Wedbush raises Micron PT to $170 ahead of earnings report
Earlier in the week, Wedbush Securities analysts reiterated a Buy rating on memory chipmaker Micron Technology Inc (NASDAQ:) and hiked their price target from $130 to $170, ahead of the company’s earnings report next week.
“In our view, the primary question with MU is history suggests the stock is expensive vs. asset levels,” the firm’s analysts noted.
Analysts acknowledge that while memory remains a cyclical industry, they believe it will stay in undersupply through this year and likely much of 2025. This is due to a lack of new investment in NAND and DDR5, partly driven by increased capacity requirements for High Bandwidth Memory (HBM).
“As such, we believe Average Selling Prices (ASPs), revenues, margins, and EPS are all destined to cycle higher, with book also set to lift as FCF flows on to MU’s balance sheet,” they noted.
“Net, we expect only positive news for MU’s financials for some time to come, and expect the stock will continue to lift until we see a change in industry investment plans.”
Rosenblatt: Adeia is ‘the most undervalued AI play in the market’
Rosenblatt Securities said intellectual property (IP) licensing company Adeia Inc (NASDAQ:) is “the most undervalued AI play in the market,” reiterating a Buy rating on its stock.
Following discussions with Adeia’s CEO, CFO, and VP of Investor Relations, Rosenblatt emphasized the company’s “under the radar” status despite its leadership in key AI growth sectors.
The firm’s analysts highlighted the significant opportunity in semiconductors, noting that transistor limitations are bringing Moore’s Law to its end. “Adeia’s hybrid bonding and chiplet IP offer a solution” to these challenges, they remarked.

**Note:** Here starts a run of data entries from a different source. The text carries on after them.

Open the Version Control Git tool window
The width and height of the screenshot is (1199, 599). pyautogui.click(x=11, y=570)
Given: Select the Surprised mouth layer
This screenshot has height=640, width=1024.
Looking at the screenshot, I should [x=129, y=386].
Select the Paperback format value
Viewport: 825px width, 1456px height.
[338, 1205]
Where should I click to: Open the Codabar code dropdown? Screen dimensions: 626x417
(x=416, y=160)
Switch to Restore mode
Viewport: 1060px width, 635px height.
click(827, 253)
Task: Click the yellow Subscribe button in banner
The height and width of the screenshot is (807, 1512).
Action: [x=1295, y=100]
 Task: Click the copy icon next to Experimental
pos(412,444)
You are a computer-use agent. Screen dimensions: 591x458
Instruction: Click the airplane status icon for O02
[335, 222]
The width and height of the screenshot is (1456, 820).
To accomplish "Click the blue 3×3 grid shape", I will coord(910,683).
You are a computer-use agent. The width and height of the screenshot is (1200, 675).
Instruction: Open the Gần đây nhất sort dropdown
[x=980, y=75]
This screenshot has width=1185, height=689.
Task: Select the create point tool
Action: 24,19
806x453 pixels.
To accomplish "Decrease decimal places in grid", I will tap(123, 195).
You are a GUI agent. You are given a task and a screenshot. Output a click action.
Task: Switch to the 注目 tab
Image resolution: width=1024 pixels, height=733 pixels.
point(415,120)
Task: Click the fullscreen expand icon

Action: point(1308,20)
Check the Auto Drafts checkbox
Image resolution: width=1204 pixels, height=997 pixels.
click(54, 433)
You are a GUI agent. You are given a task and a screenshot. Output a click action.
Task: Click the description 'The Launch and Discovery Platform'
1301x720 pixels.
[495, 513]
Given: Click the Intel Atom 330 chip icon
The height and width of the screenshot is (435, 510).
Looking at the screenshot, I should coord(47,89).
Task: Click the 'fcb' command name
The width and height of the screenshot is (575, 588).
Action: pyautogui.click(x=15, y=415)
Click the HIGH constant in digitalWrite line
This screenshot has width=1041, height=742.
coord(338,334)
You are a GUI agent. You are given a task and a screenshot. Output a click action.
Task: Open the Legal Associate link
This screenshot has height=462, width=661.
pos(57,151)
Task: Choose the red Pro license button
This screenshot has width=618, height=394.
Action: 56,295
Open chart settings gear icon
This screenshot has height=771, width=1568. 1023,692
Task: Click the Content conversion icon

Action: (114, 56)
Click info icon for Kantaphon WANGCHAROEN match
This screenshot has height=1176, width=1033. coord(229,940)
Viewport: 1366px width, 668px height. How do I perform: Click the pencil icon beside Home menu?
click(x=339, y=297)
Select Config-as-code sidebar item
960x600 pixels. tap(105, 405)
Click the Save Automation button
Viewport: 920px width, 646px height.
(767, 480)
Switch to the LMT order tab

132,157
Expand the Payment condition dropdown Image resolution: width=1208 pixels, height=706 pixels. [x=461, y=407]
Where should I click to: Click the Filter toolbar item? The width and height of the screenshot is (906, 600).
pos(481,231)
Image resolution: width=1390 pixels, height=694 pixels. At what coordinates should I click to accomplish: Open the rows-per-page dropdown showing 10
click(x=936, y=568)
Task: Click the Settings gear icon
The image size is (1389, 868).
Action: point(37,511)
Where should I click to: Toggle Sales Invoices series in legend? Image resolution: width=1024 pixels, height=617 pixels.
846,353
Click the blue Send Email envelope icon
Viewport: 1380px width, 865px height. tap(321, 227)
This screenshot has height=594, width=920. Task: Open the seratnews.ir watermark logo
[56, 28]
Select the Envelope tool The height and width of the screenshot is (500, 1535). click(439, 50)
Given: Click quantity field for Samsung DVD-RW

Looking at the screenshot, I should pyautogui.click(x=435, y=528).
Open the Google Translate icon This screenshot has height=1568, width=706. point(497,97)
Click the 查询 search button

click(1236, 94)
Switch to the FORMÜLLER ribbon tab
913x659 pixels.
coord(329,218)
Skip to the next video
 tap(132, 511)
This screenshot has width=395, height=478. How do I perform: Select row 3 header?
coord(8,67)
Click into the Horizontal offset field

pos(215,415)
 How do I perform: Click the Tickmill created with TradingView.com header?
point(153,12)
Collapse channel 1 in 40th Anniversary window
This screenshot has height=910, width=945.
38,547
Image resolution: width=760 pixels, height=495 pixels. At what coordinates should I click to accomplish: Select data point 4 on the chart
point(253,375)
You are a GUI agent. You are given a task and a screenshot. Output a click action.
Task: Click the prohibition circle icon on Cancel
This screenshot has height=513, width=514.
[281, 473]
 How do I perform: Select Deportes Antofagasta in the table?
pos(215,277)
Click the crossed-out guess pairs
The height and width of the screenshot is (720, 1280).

In the media sector, Rosenblatt recognized Adeia as “the leader in digital entertainment IP,” positioning it well for the ongoing rise of video across various devices.
On the financial front, Rosenblatt praised Adeia’s “60+% operating margin” and its valuation.
“We view Adeia as the most undervalued AI play in the market,” they stressed. “We recommend investors take a deeper look at the company.”